En réalité, l’événement qui est la sortie médiatique du ministre des finances, et que beaucoup ont interprété comme annonciateur d’une crise qui pourrait faire exploser le RNI, n’est pas forcément le début d’une catastrophe mais peut-être un tournant salvateur. Il faut en effet comprendre les tenants et les aboutissants de l’affaire.
On aura compris que le RNI est secoué par un mouvement de contestation ? Mais de quoi ou de qui ? Du président du parti ? De ses méthodes de gestion ? S’agit-il d’une fronde de candidats malheureux aux élections ?
Interrogé au lendemain de ses déclarations tonitruantes dans la presse, le ministre des finances a tenu à lever tout équivoque en soulignant qu’«il s’agit d’abord et avant tout d’un appel au dialogue et au débat d’idées et non pas de reproches faits à une personne», celle du président du parti.
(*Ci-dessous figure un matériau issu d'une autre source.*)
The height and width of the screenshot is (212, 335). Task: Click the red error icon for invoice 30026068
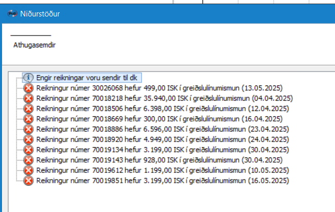pyautogui.click(x=28, y=88)
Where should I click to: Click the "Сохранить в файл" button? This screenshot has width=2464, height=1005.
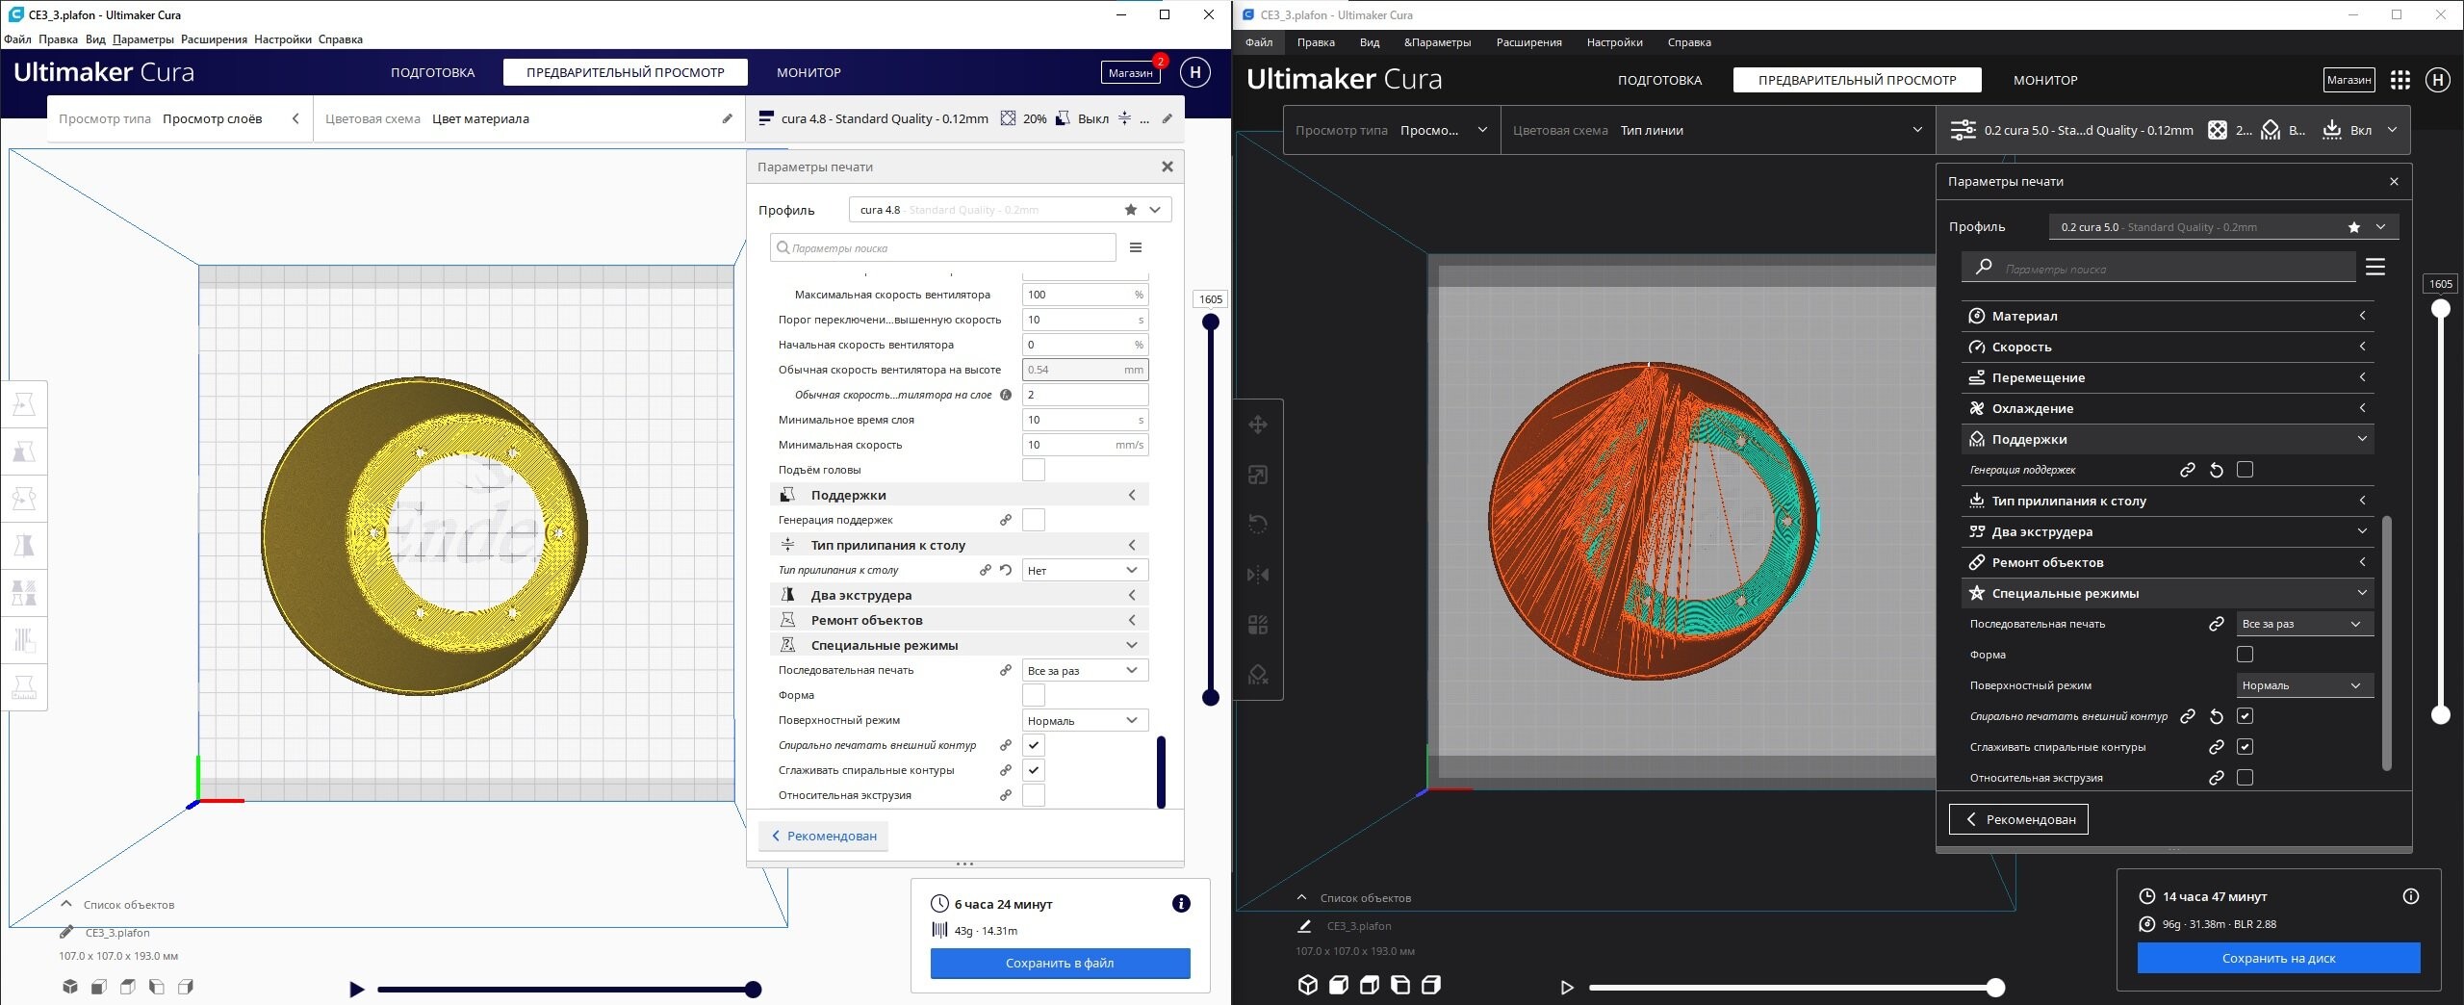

Et cet appel, insiste-t-il, n’est pas le geste d’une personne isolée. C’est un ensemble de hauts cadres du parti qui en est à l’origine et qui a désigné M. Mezzouar pour être son porte-parole. Un mouvement qui compte de grosses pointures : tous les ministres RNI sont en première ligne, notamment Mohamed Boussaïd, Aziz Akhannouch, Amina Benkhadra et même les deux militants connus pour être des alliés inconditionnels de M. Mansouri, à savoir Mohamed Abbou et Anis Birou et qui ont fini par rallier eux aussi la vague. Aux côtés des ministres, on trouve également des militants et des élus du parti comme par exemple Rachid Talbi Alami, ancien ministre et ex-maire de Tétouan, actuellement candidat aux élections des conseils régionaux. Comme on aurait pu s’y attendre, des sources au sein du parti indiquent aussi la forte présence de ce qui est communément connu sous le nom du «clan de Casablanca» qui n’est pas particulièrement un fervent supporter de Mustapha Mansouri.

Une OPA sur le RNI ?
Que reprochent-ils  à Mustapha Mansouri ? Plusieurs membres de ce mouvement ont presque tenu le même discours. En substance : il ne s’agit ni d’une opération visant à demander le départ du président ni d’une OPA sur le parti mais d’un élan émanant d’un groupe de militants qui demande un débat sur l’état actuel du parti, ses problèmes internes, ses perspectives…En somme, une démarche très positive dont les auteurs, comme l’explique Mohamed Boussaïd, «ont d’abord pour objectif l’unité et le renforcement du parti et pas le contraire».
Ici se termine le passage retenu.